En 2001, cuando ya el local les quedaba muy pequeño, Banchs y Gighliotty comenzaron la construcción de un nuevo hogar para la Farmacia El Tuque, en la misma calle, unos metros más arriba. Inauguraron en 2004, y desde entonces, con 15 empleados, dos de ellos farmacéuticos, El Tuque opera en horario de 8am a 9pm, de lunes a sábado. El récord de Farmacia El Tuque: 820 recetas en un día.

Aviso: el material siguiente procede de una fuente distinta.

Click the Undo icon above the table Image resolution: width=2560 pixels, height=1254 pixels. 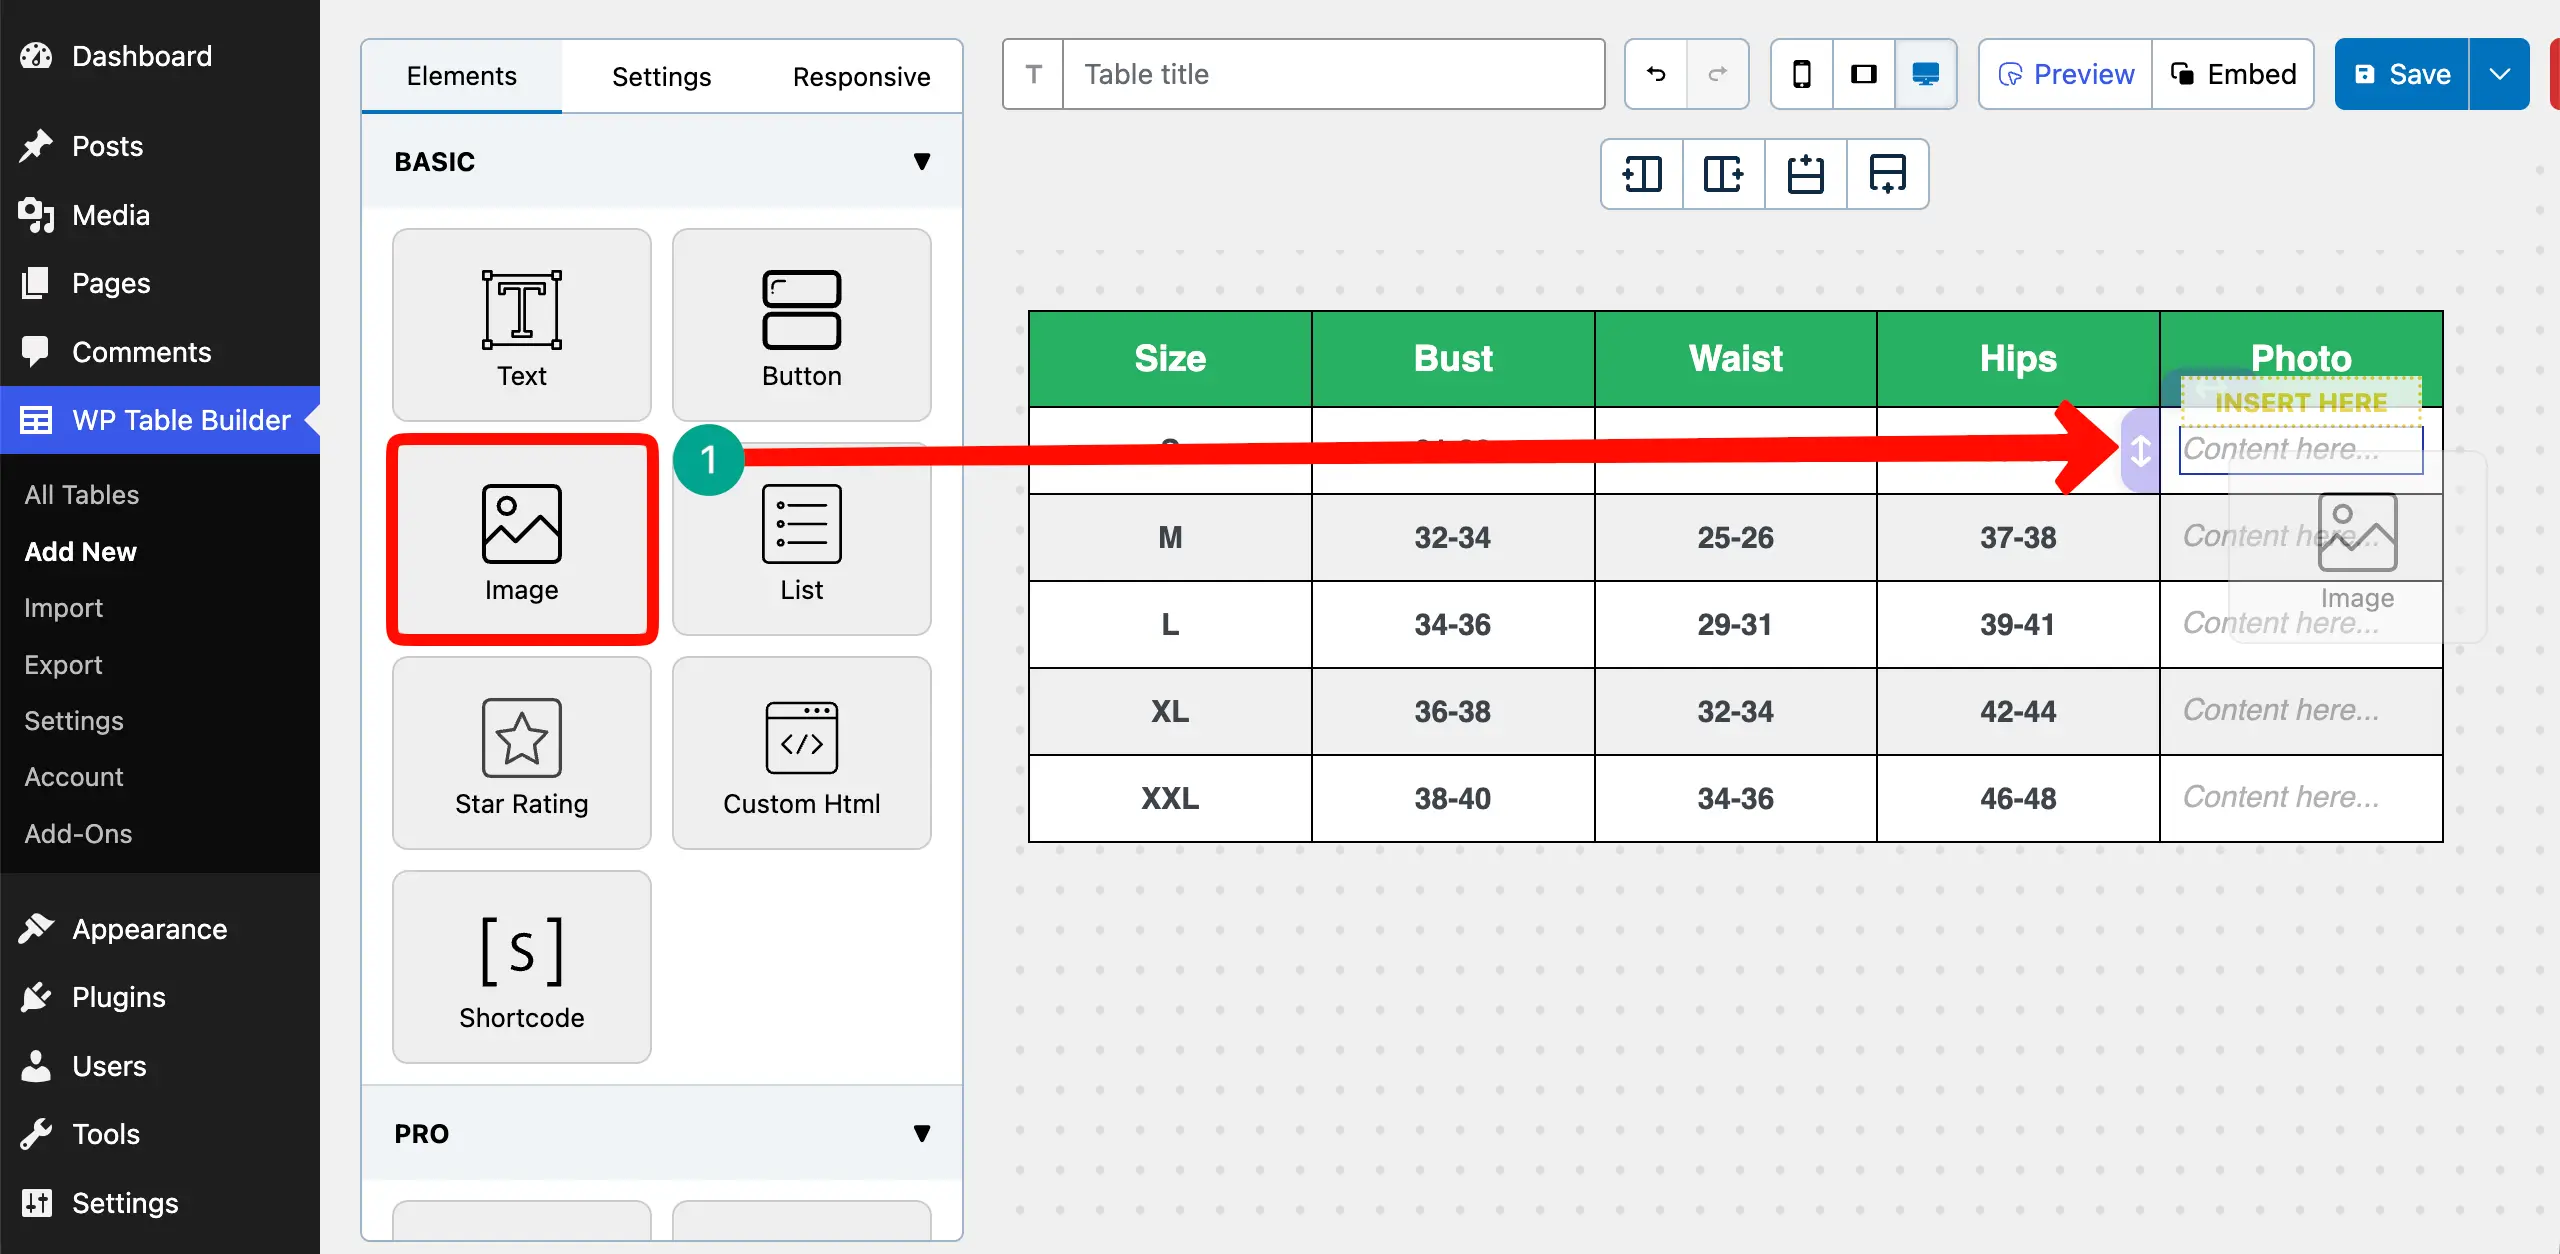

“ Cuando abrimos el nuevo local, vimos que habíamos logrado la educación de nuestra clientela. Para ese tiempo, todavía había mucha pobreza. Hacían fila, venían bien vestidos… ofrecimos servi-carro e hicimos promoción a mamás que trabajaban y llegaban tarde; la ventanilla era para ellas. Se veía la farmacia bien profesional, teníamos clínicas, la gente lo reconocía. El recetario está al nivel de la gente; lo quisimos en forma de luna, que fuera el centro de la farmacia, no que esté al fondo. Hicimos propaganda: “ De El Tuque para El Tuque” , explican las dos Nildas.

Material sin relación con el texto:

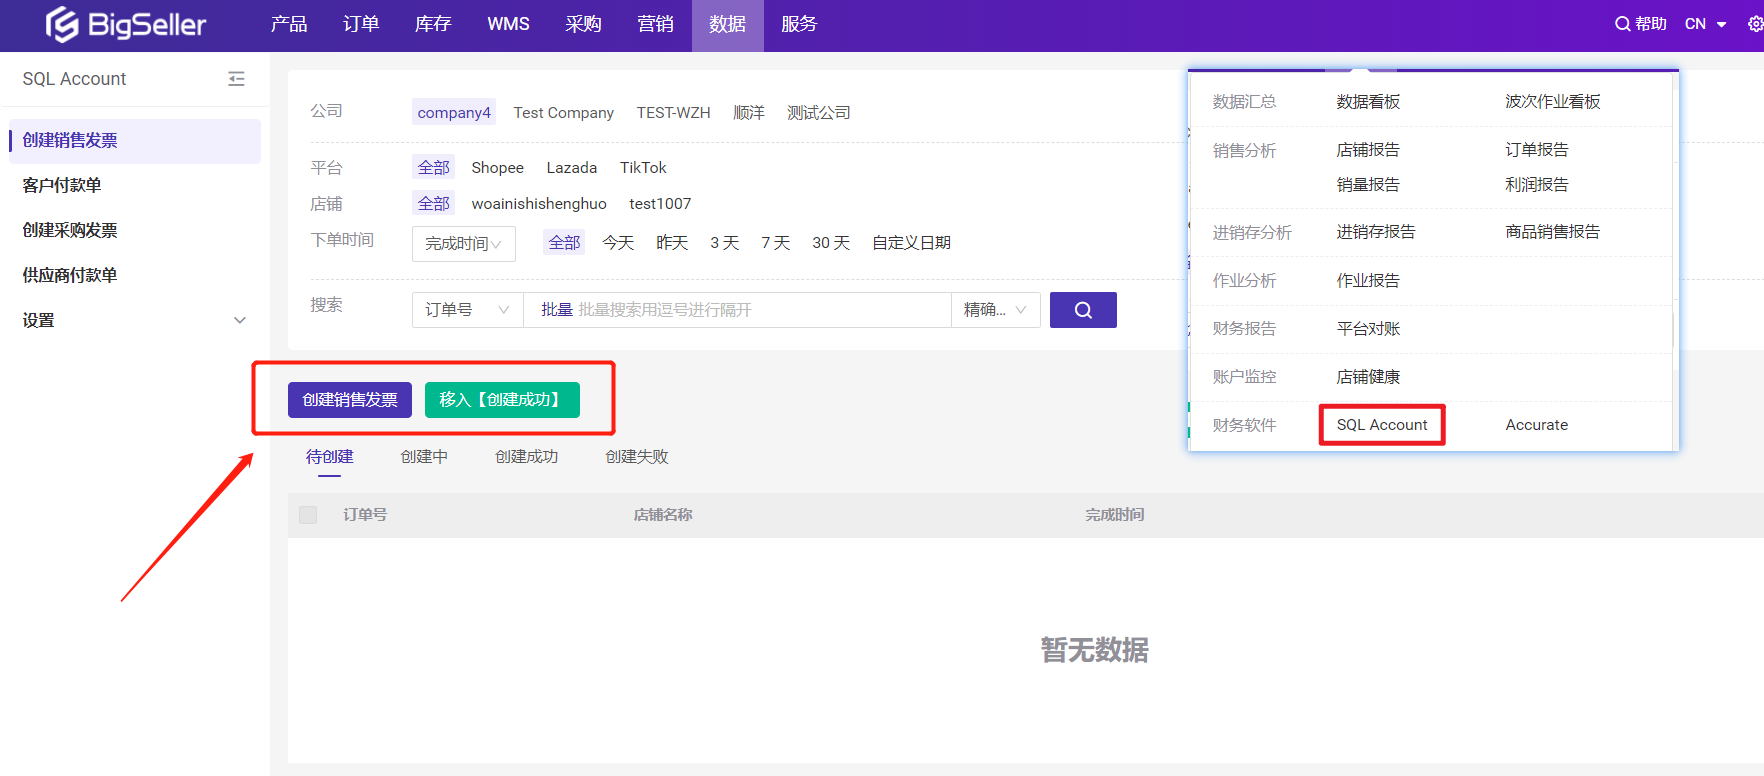Open settings gear icon at top right

pyautogui.click(x=1755, y=24)
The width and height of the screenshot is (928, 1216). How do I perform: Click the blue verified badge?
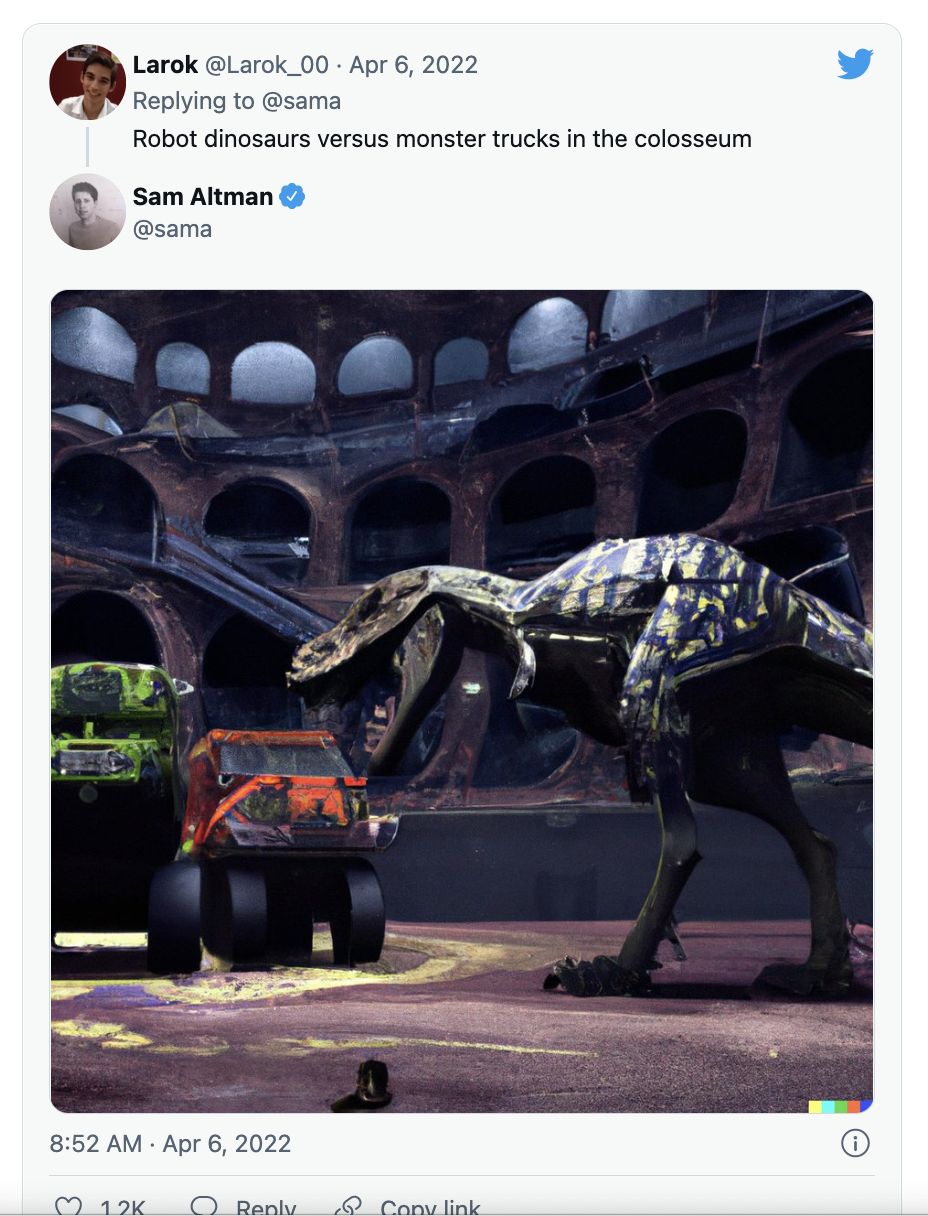tap(292, 197)
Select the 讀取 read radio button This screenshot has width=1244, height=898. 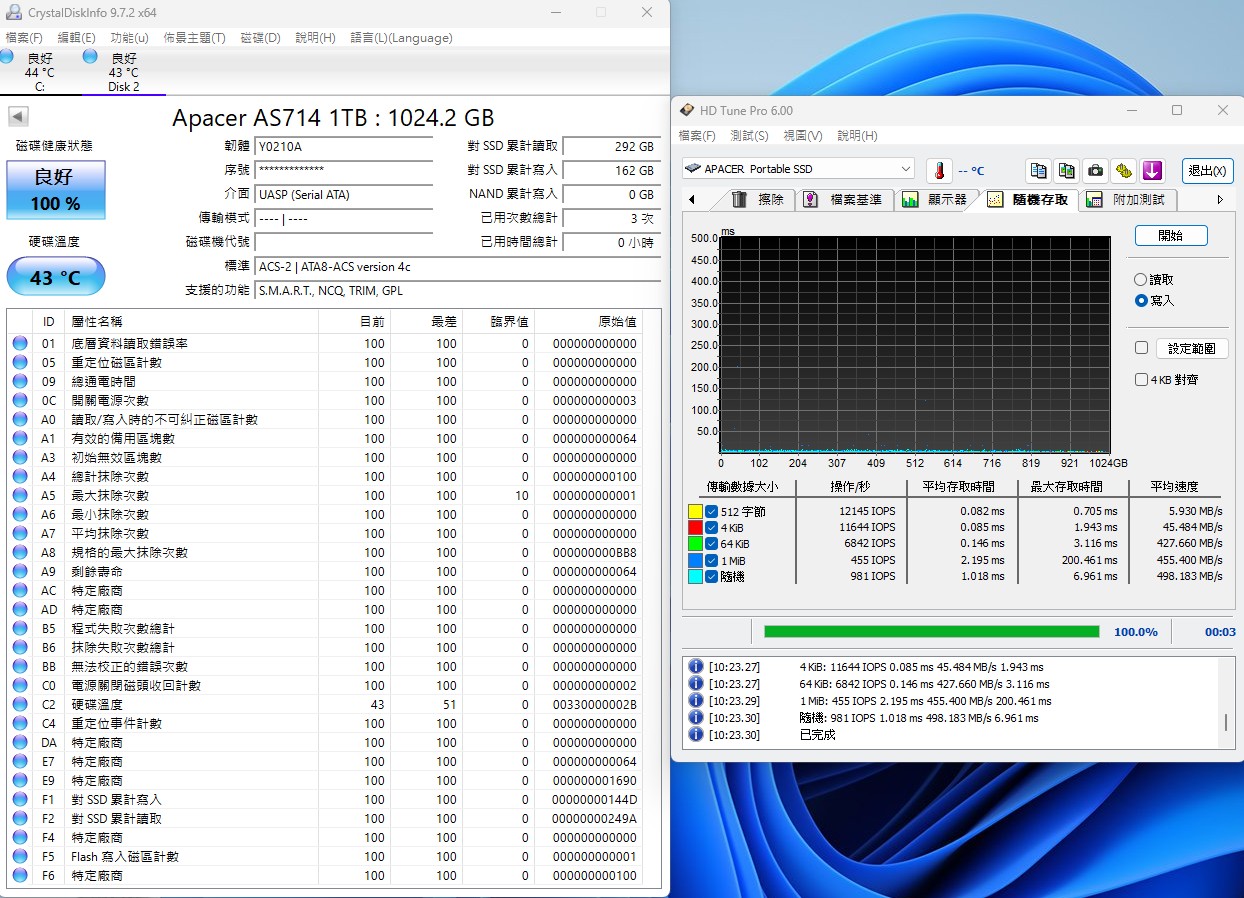pyautogui.click(x=1140, y=281)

Las ventas de 2003 se duplicaron en 2004 cuando abrió el nuevo local, y luego se triplicaron en 2005. Pero, en los pasados años, con la crisis económica que ha golpeado al comercio, han bajado notablemente los márgenes de ganancia.

“ Hemos notado la crisis. Tenemos que batallar fuertemente con despachar sabiamente una receta, no robóticamente, si queremos sobrevivir. Tenemos que tener un balance de venta complementaria que es el piso, si no tenemos eso otro que el paciente busca, y tenemos personal cualificado, no lo vamos a conseguir. Aquí hay que saludar al cliente con nombre y apellido en sus primeros cinco segundos en la farmacia. La farmacia tiene que estar limpia y bien alumbrada, ser un sitio surtido, bien atendido” .

“ También tenemos el robot que dispensa medicinas el 60% de las recetas y se llama Fred, hace tres años. Eso nos da tiempo para hablar más con la gente” , menciona la farmacéutica.

Para no quedarse atrás, la Farmacia El Tuque tiene su página en la red social Facebook, con más de 2 mil personas que les siguen. Esto lo utilizan como estrategia de promoción. Por ejemplo, en navidad, sortearon una tableta PC.

Y es que se las tienen que ingeniar para captar a su clientela. Eso lo sabe bien Banchs, quien ha sido una firme defensora de las farmacias de comunidad, y en contra de las mega cadenas extranjeras. “ Ponce no tiene necesidad de más farmacias de cadena. Hay ya siete Walgreens, y dos CVS. Y vienen dos mas, una de cada cadena. Tristemente las cadenas locales ponceñas pasaron a las lápidas. Farmacias Gonzáles y Farmacias Moscoso, que eran cadenas, ya no existen. La cadena extranjera ha afectado. La gente los patrocina, esa es la realidad. Pero el gobierno definitivamente tiene que hacer algo. No hay una ley que lo impida. Son una empresa americana establecida en Puerto Rico y los ampara el comercio interestatal” . A pesar de estas limitaciones, ya ha quedado demostrado que la lucha comunitaria organizada puede conseguir grandes éxitos defendiendo a los ponceños y a su comercio local.